In the 1850s, hundreds of Highlanders were violently evicted from Knoydart. Many were forced to emigrate to Canada.

It was one of the events which led to a public inquiry into conditions in the Highlands and, in 1886, to Scotland’s first major land reform.

The Crofters Holdings Act was enacted by William Gladstone’s Liberal government and granted security of tenure to small-scale tenant farmers known as crofters.

These days Knoydart is under community ownership. In 1999 locals bought up much of the land where they lived and worked and they now say the area is thriving.

Getty Images A group of people sit at a table on an area of grass outside the Old Forge, a single story white building. Getty Images

The peninsula is home to Great Britain’s most remote pub, The Old Forge in Inverie, which is run by Stephanie Harris.

She told us that Knoydart had gone from strength to strength over the past 25 years.

“There’s lots more people live here, there’s lots of kids here now, there’s more private businesses and community enterprises going,” she explained.

“There’s a lot more opportunities and the fact people still want to come here I think is showing that it’s working.”

Davie Newton was instrumental in much of that change, building and renovating a pub, shop, village hall and more while also helping to run the Knoydart Foundation which manages the land.

He said community ownership had led to the planting of 600,000 trees, the revitalisation of a hydro-electric scheme and the building of many new homes.

“As the community makes decisions over its own future, it gains confidence by making decisions and getting them right, it gains experience by making decisions and getting them wrong,” he said.

The new Land Reform Bill aims to make it easier for other communities to follow in Knoydart’s footsteps.

A view of a loch and mountains in Knoydart, with tree stumps and yellow flowers in the foreground.

But clauses which will hand ministers powers to force the break-up of some big estates are deplored by many landowners and their representatives.

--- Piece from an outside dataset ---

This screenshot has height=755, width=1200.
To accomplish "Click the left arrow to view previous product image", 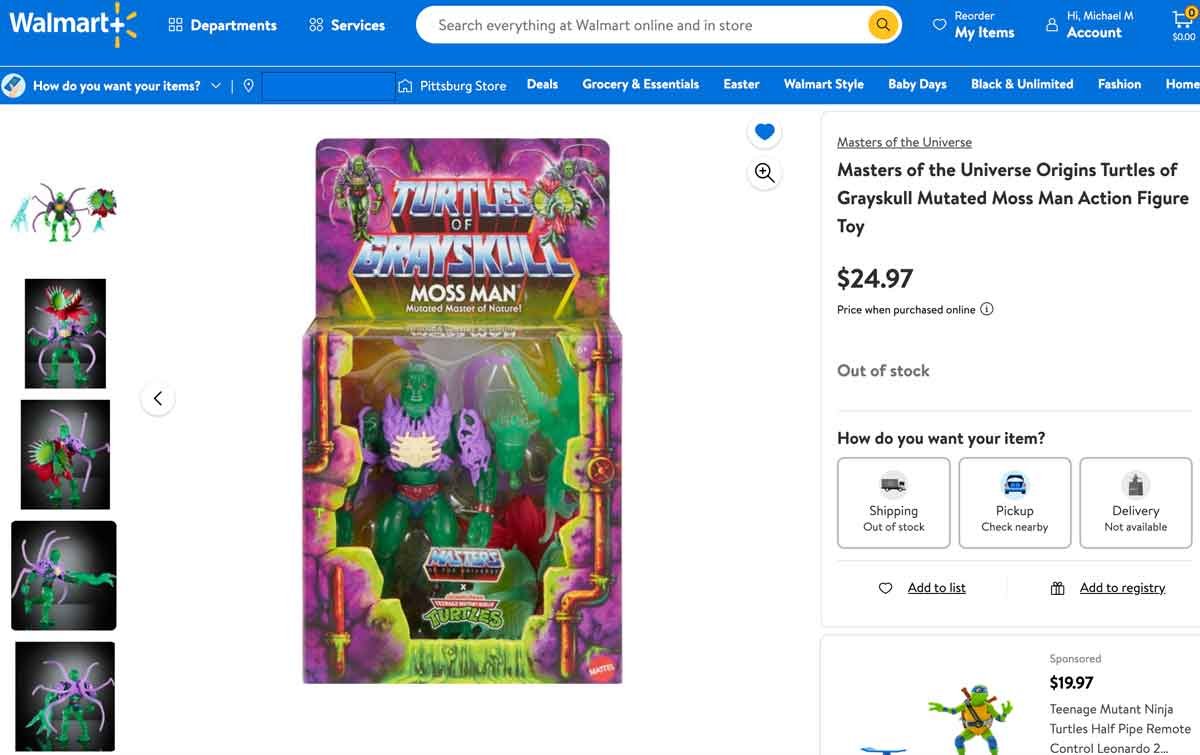I will pyautogui.click(x=157, y=397).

Sarah-Jane Laing said it was not true to say that “big is bad” when it comes to Scottish estates.

“It’s almost impossible to deliver some of the peatland restoration, the river restoration – alongside building houses, bringing forward renewables, creating businesses – unless you have scale of ownership,” she said.

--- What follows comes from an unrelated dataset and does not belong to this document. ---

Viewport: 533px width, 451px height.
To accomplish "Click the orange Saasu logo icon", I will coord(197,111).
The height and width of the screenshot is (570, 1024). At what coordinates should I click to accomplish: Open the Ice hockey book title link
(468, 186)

Scotland’s biggest private landowner is the Danish billionaire Anders Povlsen who is well known for his interest in “rewilding”.

Ms Laing met us at a more modest but still fairly large landholding – Preston Hall Farm in Midlothian to demonstrate her point – that big can in fact be good.

The 650-hectare estate is home to a range of enterprises, from coffee roasters to picture framers to a pottery studio.

“It’s the variety of things that are going on which makes it exciting to manage and run,” said the landowner, Will Callander.

“To be blunt, we are not making big sums of money. We’re not sitting here driving fast cars and living the high life.

“We live here, we work here, and we want to be surrounded by fun, exciting, happy people.”

Dr Josh Doble standing in a garden with trees in the background. He is wearing a light blue waterproof jacket and has light brown curly hair and a beard.

Mr Callander has concerns about the latest land reform legislation which has already generated some talk of legal action to challenge some of its provisions.

“Certainty is what we need,” he said.

The new bill was supported by Labour and the Liberal Democrats but the Conservatives voted against, calling it unworkable and devastating.

The Scottish Greens abstained, saying it fell far short of what Scotland needed – and accusing the SNP of failing to stand up to landed elites.

Many land reform campaigners agree with the call for more radical reform.

Dr Josh Doble said Scotland had a rural housing crisis, growing inequality, depleted biodiversity and limited economic opportunities for local people.

“All of that stems back to the fact that we have a very small number of people who control what happens in those areas,” he argued.

“If we had a much more democratic and equitable way in which land was shared amongst people, we would start to address those issues in an actually meaningful way.”

Like many claims in this debate, that is hotly disputed.

Hundreds of years after they began, battles over land reform look set to rage on in 21st century Scotland.